▶ Extract
· · · · ·

A leading travel industry strategist who has made a forensic analysis of the UK’s “red list” policy is calling for ministers to change the rules.
At present 63 countries, including Turkey, Brazil and South Africa, are on the highest risk register. The government says high Covid rates, the presence of “variants of concern” and lack of genomic surveillance capability are the factors that lead to red listing – for which arrivals must pay £2,285 for 11 nights in hotel quarantine.
But Robert Boyle, former director of strategy for the airline group IAG, says he can see no justification for “locking people up in hotels at great expense”.
The harshest measures used by Germany – which has barely a quarter of the cases of the UK – are equivalent to the “amber list,” though with fewer tests.
Currently, Germany does not apply its toughest restrictions to any country.
“Germany has acknowledged that there aren’t any variants out there that are worse than the Delta variant,” writes Mr Boyle. He notes that changes are made as necessary in Germany when an issue is flagged by medical experts, as opposed to the UK.
“Classifications [in the UK] are changed on an artificial three-weekly cycle, with risk assessments managed and mediated by politicians,” he says.
“If the red list was abolished completely and only amber and green were retained, the UK’s border controls would still be more restrictive than Germany’s are today.”
The analyst take particular issue with the UK’s focus on new variants.
“It could be the case that new variants do emerge which are more worrying than delta. But at the moment, there doesn’t seem to be anything out there that justifies locking people up in hotels at great expense. Especially as any such theoretical new variant could emerge anywhere in the world.
“Many of the biggest mutations occurred in a single immunocompromised individual fighting the virus over a long period.
“Maybe the red list made sense when it was established. But like many Covid policies that were put in place at the height of the crisis, it is looking increasingly like something that should now be dismantled.
“Let’s hope the politicians have the courage to look at the facts, ask themselves whether they really know better than every other country, and admit that it is time for a change of policy.”
The government has dismissed the criticism. A spokesperson for the Department for Transport said: “Our international travel policy is guided by one overwhelming priority – public health.
“We have always been guided by the science, and decisions on our traffic light system are kept under regular review and are informed by the latest risk assessment from the Joint Biosecurity Centre and wider public health factors.”
The next set of “traffic light” changes are due in the week of 13-17 September, probably taking effect early in the following week.

· · · · ·

▶ Problem set
a - Reproduce verbatim the passage of the article on the UK's red list policy that begins with the words containing "The harshest measures" and ends with "on new variants.".
b - According to the article on the UK's red list policy, how much must arrivals from red-listed countries pay for hotel quarantine, and for how many nights?

▶ Source data
· · · · ·

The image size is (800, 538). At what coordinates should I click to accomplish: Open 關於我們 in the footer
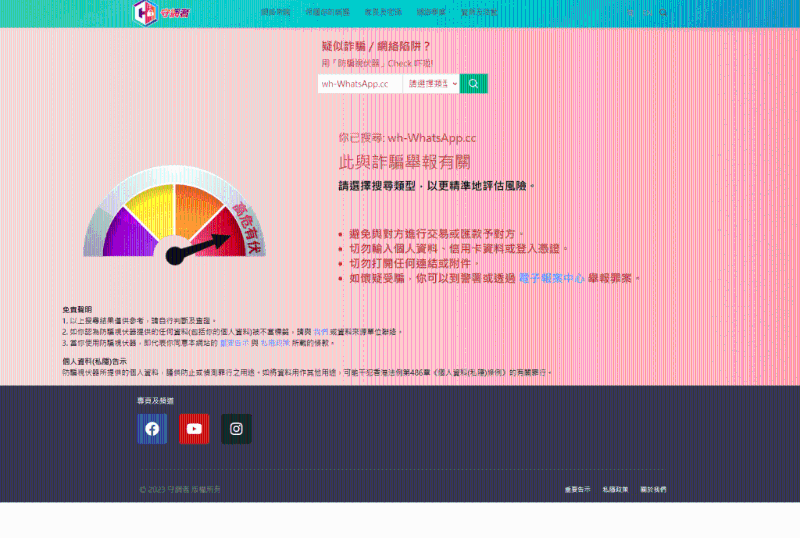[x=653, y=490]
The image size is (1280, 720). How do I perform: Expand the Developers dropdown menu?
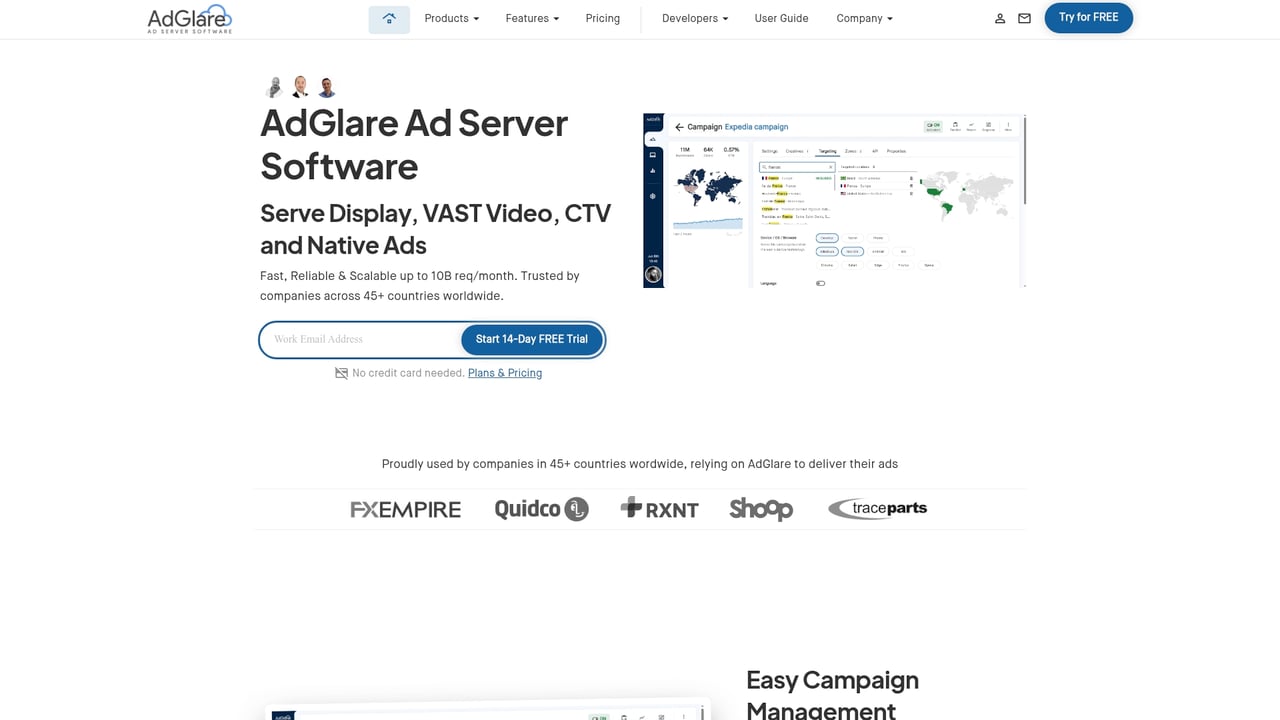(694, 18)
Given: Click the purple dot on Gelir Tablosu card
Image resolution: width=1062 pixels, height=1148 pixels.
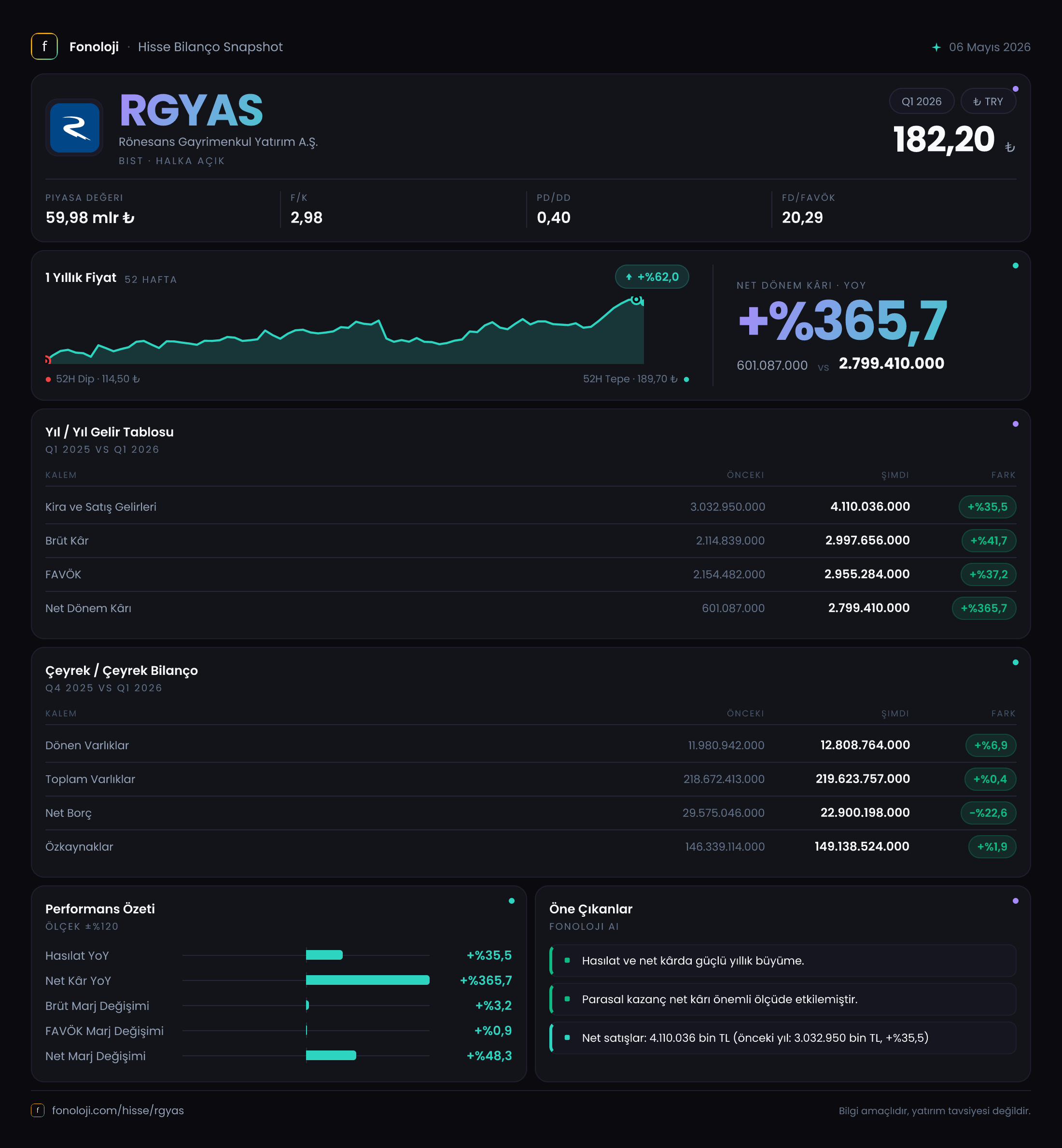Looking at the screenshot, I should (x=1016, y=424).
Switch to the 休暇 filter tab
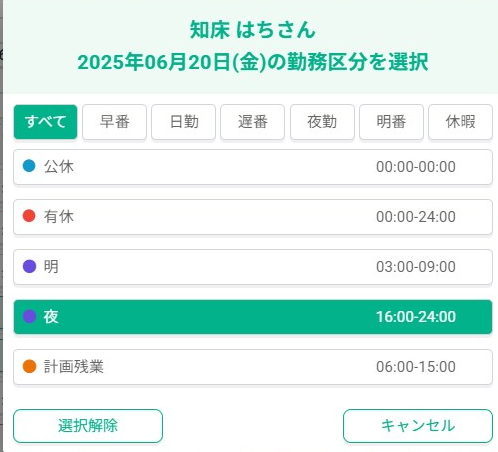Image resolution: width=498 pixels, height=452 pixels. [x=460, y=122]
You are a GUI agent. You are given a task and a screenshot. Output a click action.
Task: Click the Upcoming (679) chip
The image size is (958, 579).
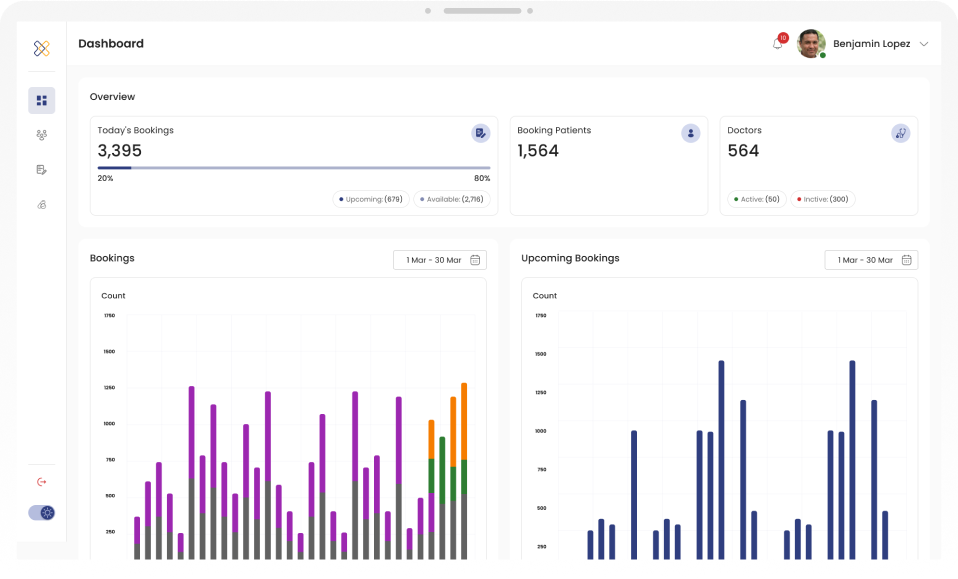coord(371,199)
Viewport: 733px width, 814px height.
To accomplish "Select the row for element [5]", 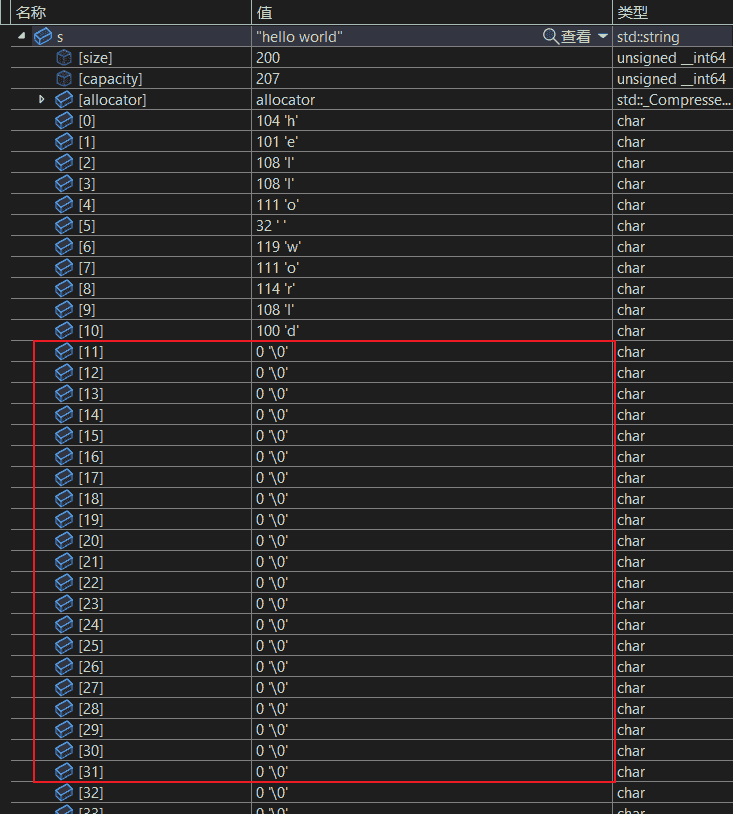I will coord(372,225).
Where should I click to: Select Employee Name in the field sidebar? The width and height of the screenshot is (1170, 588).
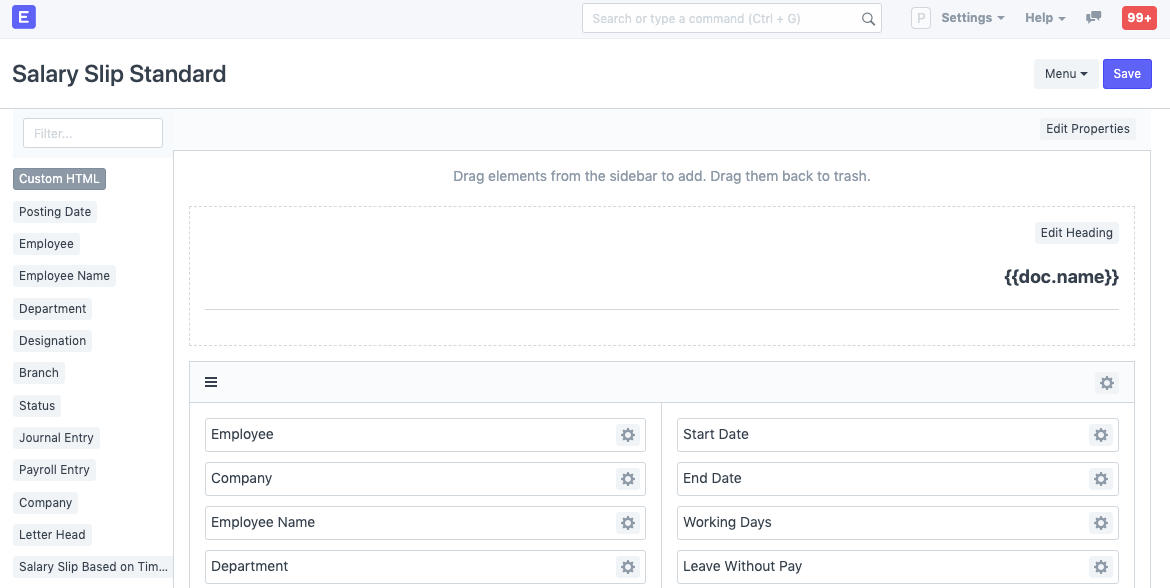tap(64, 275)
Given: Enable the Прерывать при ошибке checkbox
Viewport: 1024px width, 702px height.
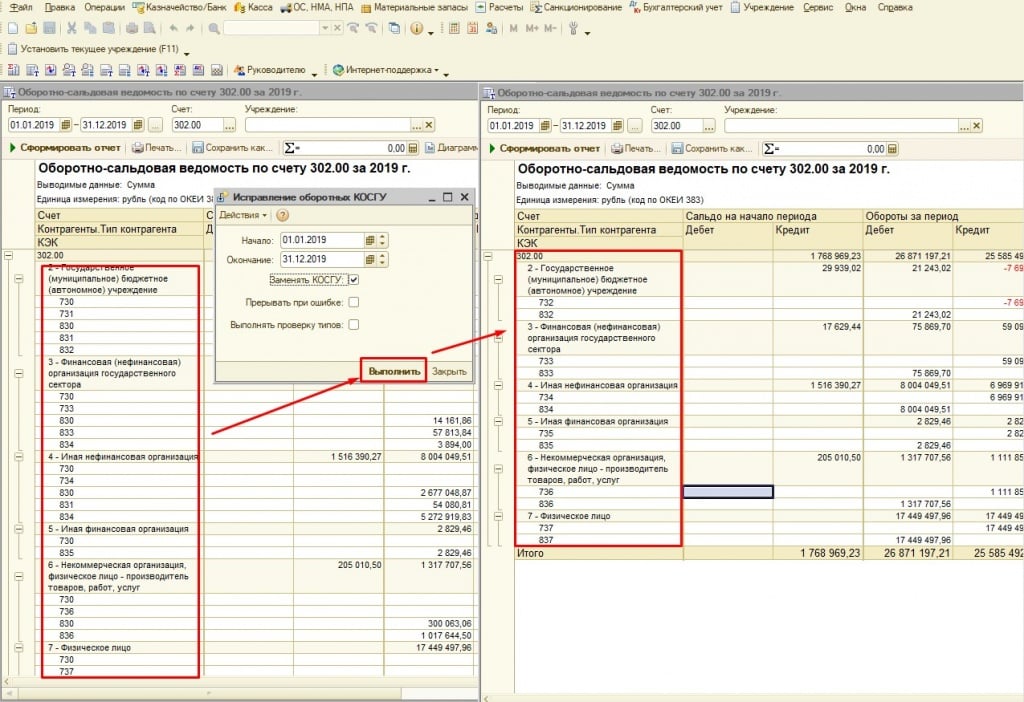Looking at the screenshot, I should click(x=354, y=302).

· · · · ·

▶ Results
a -
The harshest measures used by Germany – which has barely a quarter of the cases of the UK – are equivalent to the “amber list,” though with fewer tests.
Currently, Germany does not apply its toughest restrictions to any country.
“Germany has acknowledged that there aren’t any variants out there that are worse than the Delta variant,” writes Mr Boyle. He notes that changes are made as necessary in Germany when an issue is flagged by medical experts, as opposed to the UK.
“Classifications [in the UK] are changed on an artificial three-weekly cycle, with risk assessments managed and mediated by politicians,” he says.
“If the red list was abolished completely and only amber and green were retained, the UK’s border controls would still be more restrictive than Germany’s are today.”
The analyst take particular issue with the UK’s focus on new variants.

b - They must pay £2,285 for 11 nights.